## Dettagli esercizio
Trascrivi senza modifiche, dall'estratto sulla visibilità della chiesa, tutto il passo da "834bed2fa8185abbe76bfbc81d09b7b4.jpg" giù fino a "una società pluralista.", estremi inclusi.

## Estratto fornito
________

Lettera agli amici - numero 15 - Sulla visibilità della chiesa

834bed2fa8185abbe76bfbc81d09b7b4.jpg

Pentecoste 1984

La lettera della Pentecoste 1984 critica le tendenze presenti nella chiesa cattolica italiana a dar voce a nostalgie per il modello costantiniano, che si sostanzia in un rifiuto del modello evangelico a favore di “una saldatura tra società politico-civile e chiesa istituzionale […] al tentativo di costituzione di una nuova forma di cristianità”. La lettera cita, tentando di non polemizzare, il discorso di Giovanni Paolo II ai giovani di Comunione e Liberazione del 13 maggio 1984, in cui il papa difendeva il progetto di cercare per la chiesa “per mezzo di questa nostra visibilità lo spazio dovuto” all’interno di una società pluralista.

È un anno importante per i rapporti tra chiesa e stato. Il 18 febbraio 1984 il “nuovo Concordato” (versione aggiornata di quello del 1929 col regime fascista) viene firmato dall’allora Presidente del Consiglio, Bettino Craxi, e dal Segretario di Stato Vaticano, cardinale Agostino Casaroli. È anche l’anno in cui la Santa Sede instaura pieni rapporti diplomatici con gli Stati Uniti del presidente Ronald Reagan, anche in funzione di una collaborazione nella lotta al comunismo sul piano internazionale. Nell’ottobre 1983 il premio Nobel per la pace era stato assegnato al leader del movimento polacco “Solidarnosc”, Lech Walesa, e Giovanni Paolo II nel giugno 1983 aveva visitato la Polonia per una seconda volta dopo il viaggio del 1979.

Una strategia di riconquista dello spazio pubblico si avverte non solo nei rapporti bilaterali della Santa Sede con gli Stati, ma anche all’interno della chiesa. Nel 1984 si ha il primo degli eventi che preparano il terreno all’istituzione delle “Giornate mondiali della gioventù” convocate dal papato a partire dal 1985: il Giubileo dei giovani dell’aprile 1984, a conclusione dell’“Anno Santo” 1983-1984, quando su invito di Giovanni Paolo II arrivarono a Roma da tutto il
mondo migliaia di giovani.

________

## Voci fornite
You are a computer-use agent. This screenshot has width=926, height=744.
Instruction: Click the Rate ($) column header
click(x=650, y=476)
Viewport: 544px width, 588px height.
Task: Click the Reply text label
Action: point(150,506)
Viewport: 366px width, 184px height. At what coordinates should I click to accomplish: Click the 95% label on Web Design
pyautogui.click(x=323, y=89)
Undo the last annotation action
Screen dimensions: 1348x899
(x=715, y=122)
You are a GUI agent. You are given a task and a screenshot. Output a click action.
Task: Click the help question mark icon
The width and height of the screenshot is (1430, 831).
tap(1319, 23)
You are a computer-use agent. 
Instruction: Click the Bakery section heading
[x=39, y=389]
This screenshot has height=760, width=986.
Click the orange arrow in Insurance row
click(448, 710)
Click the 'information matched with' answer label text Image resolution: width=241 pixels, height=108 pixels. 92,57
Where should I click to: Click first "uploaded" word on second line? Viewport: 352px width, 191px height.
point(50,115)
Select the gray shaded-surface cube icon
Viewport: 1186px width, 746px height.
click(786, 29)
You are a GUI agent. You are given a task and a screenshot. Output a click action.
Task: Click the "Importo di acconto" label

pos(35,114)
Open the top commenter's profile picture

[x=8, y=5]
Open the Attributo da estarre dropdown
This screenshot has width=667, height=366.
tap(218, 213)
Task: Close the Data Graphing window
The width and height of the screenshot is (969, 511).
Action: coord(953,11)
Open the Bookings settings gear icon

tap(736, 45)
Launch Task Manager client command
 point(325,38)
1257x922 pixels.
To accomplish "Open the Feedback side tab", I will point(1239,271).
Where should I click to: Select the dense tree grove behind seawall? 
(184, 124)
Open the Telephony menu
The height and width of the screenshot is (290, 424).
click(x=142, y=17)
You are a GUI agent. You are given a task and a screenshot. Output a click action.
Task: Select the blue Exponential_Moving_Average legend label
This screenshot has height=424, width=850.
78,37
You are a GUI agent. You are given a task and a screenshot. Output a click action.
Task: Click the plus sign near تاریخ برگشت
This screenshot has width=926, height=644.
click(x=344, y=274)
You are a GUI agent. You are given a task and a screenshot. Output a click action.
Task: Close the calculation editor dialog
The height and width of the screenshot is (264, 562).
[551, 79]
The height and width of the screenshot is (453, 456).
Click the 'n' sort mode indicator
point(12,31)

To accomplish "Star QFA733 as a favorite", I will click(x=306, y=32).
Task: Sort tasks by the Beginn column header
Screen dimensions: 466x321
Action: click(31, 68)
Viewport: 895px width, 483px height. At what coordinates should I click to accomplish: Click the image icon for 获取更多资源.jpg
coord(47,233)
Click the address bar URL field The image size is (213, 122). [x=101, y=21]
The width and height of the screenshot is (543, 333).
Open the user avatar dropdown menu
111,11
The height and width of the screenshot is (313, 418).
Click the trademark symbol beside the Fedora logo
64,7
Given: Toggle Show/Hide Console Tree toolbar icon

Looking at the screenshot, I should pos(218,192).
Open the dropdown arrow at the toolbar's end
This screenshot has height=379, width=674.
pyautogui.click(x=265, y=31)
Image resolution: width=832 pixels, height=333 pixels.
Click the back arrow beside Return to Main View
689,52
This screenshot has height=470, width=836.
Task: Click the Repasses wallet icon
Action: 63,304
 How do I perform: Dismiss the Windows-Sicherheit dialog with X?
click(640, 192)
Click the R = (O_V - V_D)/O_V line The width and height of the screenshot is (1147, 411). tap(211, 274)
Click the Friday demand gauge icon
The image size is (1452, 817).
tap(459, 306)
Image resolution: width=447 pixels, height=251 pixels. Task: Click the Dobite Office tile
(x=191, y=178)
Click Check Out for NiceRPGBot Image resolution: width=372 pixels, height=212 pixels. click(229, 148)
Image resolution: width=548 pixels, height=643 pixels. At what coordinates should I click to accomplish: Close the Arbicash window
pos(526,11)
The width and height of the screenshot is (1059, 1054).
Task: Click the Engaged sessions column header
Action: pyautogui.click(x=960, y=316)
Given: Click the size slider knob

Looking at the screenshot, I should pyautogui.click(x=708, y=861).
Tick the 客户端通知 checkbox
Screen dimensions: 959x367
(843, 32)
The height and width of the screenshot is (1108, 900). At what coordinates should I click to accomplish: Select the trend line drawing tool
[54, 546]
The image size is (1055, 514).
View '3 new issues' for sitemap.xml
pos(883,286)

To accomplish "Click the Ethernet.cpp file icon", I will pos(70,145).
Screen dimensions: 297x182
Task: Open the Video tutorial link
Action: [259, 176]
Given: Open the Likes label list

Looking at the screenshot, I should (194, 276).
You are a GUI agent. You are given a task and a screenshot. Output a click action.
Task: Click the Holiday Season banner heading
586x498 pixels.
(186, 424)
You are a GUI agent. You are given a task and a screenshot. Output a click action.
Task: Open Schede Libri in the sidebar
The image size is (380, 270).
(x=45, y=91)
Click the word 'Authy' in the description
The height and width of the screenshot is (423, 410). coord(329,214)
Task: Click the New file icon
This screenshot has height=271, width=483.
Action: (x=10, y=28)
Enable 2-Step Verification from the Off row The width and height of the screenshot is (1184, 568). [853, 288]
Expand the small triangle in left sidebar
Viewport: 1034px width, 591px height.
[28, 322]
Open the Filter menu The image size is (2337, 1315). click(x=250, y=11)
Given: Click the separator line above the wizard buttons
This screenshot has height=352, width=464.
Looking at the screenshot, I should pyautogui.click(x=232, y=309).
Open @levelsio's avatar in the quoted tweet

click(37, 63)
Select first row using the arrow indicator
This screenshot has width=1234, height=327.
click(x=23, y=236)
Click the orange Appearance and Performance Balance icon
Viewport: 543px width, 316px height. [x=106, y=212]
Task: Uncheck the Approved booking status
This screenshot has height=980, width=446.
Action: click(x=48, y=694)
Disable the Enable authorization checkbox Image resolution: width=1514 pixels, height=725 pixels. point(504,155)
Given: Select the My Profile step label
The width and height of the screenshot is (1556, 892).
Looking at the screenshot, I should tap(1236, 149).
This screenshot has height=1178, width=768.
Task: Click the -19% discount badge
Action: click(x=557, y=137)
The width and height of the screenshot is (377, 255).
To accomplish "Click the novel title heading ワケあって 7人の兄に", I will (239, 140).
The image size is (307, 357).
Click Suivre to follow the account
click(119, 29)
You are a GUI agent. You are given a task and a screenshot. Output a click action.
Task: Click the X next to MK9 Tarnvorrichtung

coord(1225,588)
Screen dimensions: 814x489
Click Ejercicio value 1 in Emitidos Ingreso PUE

________

## Risposta esercizio
834bed2fa8185abbe76bfbc81d09b7b4.jpg

Pentecoste 1984

La lettera della Pentecoste 1984 critica le tendenze presenti nella chiesa cattolica italiana a dar voce a nostalgie per il modello costantiniano, che si sostanzia in un rifiuto del modello evangelico a favore di “una saldatura tra società politico-civile e chiesa istituzionale […] al tentativo di costituzione di una nuova forma di cristianità”. La lettera cita, tentando di non polemizzare, il discorso di Giovanni Paolo II ai giovani di Comunione e Liberazione del 13 maggio 1984, in cui il papa difendeva il progetto di cercare per la chiesa “per mezzo di questa nostra visibilità lo spazio dovuto” all’interno di una società pluralista.